DIRECTIONS FOR THIS TASK
The span to repeat in the listing below runs from the line containing "Open the settings gear" to the line containing "Task: Open the Permissions navigation item", inclusive. Repeat it exactly, and only it.

START SUPPLIED RECORDS

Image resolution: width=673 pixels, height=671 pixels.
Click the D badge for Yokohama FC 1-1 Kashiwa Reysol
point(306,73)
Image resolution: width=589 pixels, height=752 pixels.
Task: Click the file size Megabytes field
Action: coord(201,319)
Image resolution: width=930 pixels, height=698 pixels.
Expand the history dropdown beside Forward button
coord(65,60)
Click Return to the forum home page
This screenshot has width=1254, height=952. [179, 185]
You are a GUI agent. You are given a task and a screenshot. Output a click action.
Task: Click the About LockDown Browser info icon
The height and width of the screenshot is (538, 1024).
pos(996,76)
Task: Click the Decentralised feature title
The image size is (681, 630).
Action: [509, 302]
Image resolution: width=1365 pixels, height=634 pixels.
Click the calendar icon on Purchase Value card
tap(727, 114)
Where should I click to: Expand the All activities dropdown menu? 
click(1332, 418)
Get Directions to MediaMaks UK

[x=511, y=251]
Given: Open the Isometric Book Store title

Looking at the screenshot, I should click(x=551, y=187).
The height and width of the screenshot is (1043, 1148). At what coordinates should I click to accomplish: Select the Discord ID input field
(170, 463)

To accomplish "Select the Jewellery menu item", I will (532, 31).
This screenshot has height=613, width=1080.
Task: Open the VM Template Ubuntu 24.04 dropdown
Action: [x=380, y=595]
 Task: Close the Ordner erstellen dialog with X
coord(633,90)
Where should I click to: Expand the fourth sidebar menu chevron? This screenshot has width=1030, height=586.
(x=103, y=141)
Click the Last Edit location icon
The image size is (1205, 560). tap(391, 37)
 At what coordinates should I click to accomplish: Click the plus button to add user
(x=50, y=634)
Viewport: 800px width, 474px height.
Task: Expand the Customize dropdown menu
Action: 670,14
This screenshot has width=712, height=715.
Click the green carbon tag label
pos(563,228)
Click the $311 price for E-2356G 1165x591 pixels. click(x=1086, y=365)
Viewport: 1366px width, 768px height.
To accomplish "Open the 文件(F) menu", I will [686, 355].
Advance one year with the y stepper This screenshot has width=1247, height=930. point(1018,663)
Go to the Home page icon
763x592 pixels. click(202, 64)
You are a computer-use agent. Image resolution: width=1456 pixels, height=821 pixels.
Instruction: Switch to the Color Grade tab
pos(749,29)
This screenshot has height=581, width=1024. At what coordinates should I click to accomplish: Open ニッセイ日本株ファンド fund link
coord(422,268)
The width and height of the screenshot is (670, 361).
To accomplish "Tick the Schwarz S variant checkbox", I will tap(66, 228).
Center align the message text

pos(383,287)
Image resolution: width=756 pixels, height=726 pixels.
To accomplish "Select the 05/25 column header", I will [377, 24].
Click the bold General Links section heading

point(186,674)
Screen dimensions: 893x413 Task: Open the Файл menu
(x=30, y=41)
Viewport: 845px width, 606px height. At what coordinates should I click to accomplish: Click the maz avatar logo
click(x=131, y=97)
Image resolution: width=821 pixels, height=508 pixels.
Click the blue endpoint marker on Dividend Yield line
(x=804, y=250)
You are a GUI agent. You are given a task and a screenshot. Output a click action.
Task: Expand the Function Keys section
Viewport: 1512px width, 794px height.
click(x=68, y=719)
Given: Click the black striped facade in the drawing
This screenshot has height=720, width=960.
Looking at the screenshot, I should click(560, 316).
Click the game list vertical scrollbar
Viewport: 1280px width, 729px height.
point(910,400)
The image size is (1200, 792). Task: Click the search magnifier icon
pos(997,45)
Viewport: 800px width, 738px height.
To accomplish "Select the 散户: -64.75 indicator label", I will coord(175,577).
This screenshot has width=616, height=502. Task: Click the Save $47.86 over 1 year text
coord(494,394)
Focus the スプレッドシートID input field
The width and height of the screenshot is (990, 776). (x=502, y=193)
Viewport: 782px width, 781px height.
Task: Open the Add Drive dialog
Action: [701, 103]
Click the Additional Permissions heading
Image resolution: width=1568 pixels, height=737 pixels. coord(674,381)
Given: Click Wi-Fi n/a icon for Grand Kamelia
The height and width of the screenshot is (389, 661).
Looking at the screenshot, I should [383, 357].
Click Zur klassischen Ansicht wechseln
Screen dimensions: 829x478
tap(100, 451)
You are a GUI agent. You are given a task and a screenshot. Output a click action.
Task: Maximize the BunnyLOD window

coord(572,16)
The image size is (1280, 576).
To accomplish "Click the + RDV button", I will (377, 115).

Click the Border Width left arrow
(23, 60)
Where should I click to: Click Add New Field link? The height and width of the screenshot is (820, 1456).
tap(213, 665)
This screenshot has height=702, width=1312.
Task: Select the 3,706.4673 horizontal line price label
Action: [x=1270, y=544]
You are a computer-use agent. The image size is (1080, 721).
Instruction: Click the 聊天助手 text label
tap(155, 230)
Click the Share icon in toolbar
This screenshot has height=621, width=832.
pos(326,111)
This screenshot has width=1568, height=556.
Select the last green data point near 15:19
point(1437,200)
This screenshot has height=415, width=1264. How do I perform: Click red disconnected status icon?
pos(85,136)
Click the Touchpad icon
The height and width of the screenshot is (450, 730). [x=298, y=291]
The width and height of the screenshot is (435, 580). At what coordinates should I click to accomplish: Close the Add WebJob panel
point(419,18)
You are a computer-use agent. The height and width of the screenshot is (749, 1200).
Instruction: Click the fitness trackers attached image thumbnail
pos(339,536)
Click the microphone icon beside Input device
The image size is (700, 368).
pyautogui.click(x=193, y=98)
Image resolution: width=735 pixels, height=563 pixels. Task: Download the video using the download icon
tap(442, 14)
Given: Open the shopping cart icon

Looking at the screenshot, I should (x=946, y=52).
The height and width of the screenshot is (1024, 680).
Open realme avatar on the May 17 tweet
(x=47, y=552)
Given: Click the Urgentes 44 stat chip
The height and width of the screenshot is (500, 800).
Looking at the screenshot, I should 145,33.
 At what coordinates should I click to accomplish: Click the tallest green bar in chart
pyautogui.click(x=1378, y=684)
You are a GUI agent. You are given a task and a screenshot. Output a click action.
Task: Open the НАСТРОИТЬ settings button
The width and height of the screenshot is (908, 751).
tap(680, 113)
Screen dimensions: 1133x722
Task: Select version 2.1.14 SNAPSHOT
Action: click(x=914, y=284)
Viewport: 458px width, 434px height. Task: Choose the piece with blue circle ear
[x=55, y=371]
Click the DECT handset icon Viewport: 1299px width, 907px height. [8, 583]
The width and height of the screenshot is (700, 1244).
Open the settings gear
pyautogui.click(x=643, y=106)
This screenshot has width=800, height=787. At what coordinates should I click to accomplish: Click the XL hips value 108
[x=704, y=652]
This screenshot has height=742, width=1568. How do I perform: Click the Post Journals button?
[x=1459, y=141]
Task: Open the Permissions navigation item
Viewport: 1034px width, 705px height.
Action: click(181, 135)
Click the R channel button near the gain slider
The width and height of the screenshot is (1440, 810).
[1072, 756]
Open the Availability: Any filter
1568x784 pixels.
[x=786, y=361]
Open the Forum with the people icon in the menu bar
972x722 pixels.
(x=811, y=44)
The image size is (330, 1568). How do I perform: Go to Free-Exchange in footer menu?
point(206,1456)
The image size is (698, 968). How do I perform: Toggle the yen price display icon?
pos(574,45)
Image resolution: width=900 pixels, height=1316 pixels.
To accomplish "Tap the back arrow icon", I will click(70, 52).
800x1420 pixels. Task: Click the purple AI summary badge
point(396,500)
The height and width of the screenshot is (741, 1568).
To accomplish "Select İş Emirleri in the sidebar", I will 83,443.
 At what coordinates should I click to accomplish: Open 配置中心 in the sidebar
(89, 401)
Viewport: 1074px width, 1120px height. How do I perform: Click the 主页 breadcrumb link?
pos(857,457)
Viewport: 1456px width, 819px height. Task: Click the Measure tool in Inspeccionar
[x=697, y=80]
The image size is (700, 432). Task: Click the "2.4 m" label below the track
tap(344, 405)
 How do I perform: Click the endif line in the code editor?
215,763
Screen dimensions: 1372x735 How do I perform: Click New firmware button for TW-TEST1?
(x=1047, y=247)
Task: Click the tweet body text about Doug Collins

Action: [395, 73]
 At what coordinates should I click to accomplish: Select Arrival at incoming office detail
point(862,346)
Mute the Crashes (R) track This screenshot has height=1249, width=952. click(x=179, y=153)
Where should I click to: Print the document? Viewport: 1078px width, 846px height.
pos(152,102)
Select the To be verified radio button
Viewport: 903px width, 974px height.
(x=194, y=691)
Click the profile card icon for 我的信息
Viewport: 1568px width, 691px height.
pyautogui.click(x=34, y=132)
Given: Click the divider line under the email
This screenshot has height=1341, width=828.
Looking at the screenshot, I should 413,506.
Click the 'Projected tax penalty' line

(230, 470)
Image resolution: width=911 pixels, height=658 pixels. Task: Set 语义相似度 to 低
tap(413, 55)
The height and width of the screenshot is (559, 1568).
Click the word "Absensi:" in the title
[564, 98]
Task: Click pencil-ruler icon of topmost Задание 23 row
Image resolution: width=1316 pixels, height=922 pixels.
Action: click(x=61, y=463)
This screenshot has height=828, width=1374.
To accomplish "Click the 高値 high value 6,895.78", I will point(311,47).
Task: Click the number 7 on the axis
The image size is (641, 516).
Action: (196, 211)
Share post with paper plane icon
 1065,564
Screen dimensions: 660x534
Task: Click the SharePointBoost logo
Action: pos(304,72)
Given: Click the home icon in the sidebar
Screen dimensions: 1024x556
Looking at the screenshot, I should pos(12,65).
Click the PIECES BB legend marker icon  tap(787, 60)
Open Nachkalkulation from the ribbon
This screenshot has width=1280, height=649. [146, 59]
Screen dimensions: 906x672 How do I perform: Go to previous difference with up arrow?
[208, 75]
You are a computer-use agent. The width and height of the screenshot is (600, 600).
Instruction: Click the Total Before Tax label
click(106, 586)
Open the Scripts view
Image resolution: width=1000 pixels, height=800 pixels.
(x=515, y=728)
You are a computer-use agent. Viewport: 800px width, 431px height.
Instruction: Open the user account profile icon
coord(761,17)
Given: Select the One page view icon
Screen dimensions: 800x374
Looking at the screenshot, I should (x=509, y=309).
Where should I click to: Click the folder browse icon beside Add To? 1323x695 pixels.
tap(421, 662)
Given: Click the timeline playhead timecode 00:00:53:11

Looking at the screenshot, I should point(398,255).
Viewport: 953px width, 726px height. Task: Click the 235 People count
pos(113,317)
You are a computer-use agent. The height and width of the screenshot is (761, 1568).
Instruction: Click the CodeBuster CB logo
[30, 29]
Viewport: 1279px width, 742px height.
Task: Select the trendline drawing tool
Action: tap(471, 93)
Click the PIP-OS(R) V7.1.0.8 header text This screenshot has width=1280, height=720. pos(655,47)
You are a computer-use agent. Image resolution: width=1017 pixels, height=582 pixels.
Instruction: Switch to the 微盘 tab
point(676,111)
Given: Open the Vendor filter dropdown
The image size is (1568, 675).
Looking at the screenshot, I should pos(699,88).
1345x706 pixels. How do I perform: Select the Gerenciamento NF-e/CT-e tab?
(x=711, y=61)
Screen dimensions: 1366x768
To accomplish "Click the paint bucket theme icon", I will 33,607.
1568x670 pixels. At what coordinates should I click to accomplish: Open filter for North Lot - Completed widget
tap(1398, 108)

END SUPPLIED RECORDS

SOLUTION FOR THIS TASK
Open the settings gear
pyautogui.click(x=643, y=106)
This screenshot has width=800, height=787. At what coordinates should I click to accomplish: Click the XL hips value 108
[x=704, y=652]
This screenshot has height=742, width=1568. How do I perform: Click the Post Journals button?
[x=1459, y=141]
Task: Open the Permissions navigation item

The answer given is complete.